● **PROMPT**
Skip the pictures and retype exactly the lines from the one holding "Click the VENDIBLE artist cell" through the end of the entries.

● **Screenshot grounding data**
···

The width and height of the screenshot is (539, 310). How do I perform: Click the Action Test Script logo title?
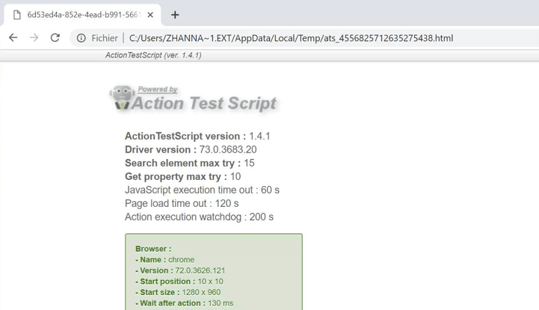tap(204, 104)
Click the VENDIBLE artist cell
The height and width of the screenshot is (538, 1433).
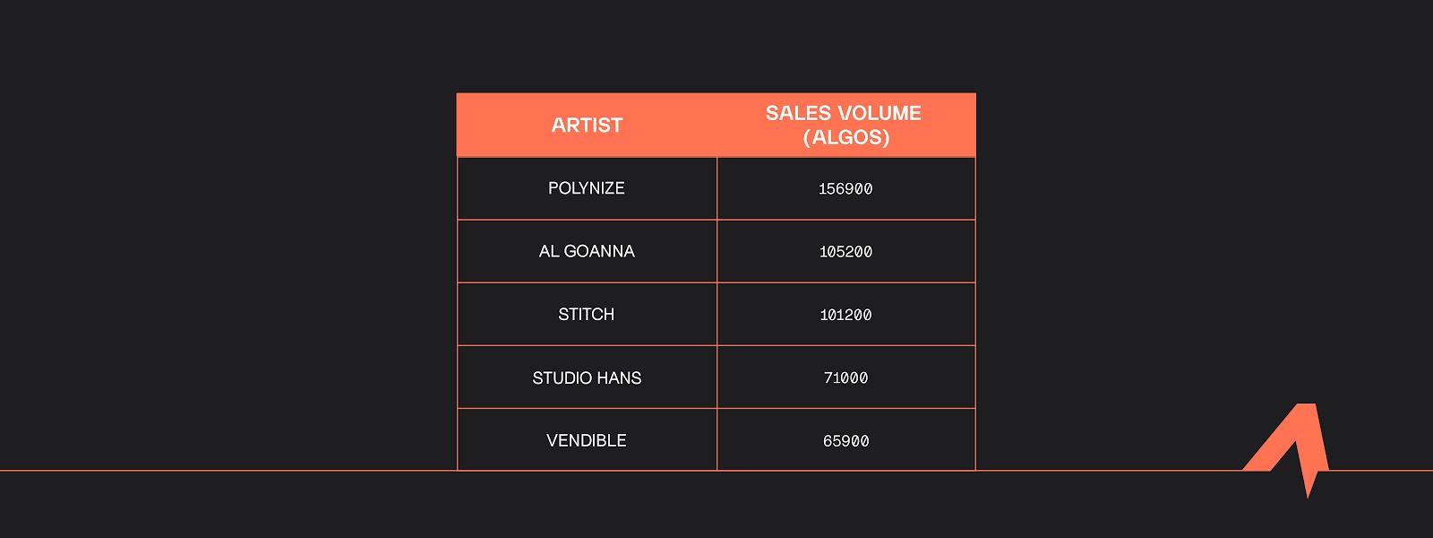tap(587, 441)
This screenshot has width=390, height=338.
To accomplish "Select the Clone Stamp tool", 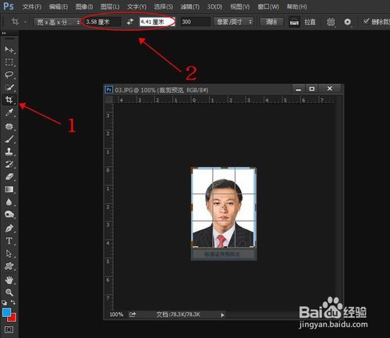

···

● **ANSWER BOX**
Click the VENDIBLE artist cell
The height and width of the screenshot is (538, 1433).
tap(587, 441)
This screenshot has width=390, height=338.
To accomplish "Select the Clone Stamp tool", 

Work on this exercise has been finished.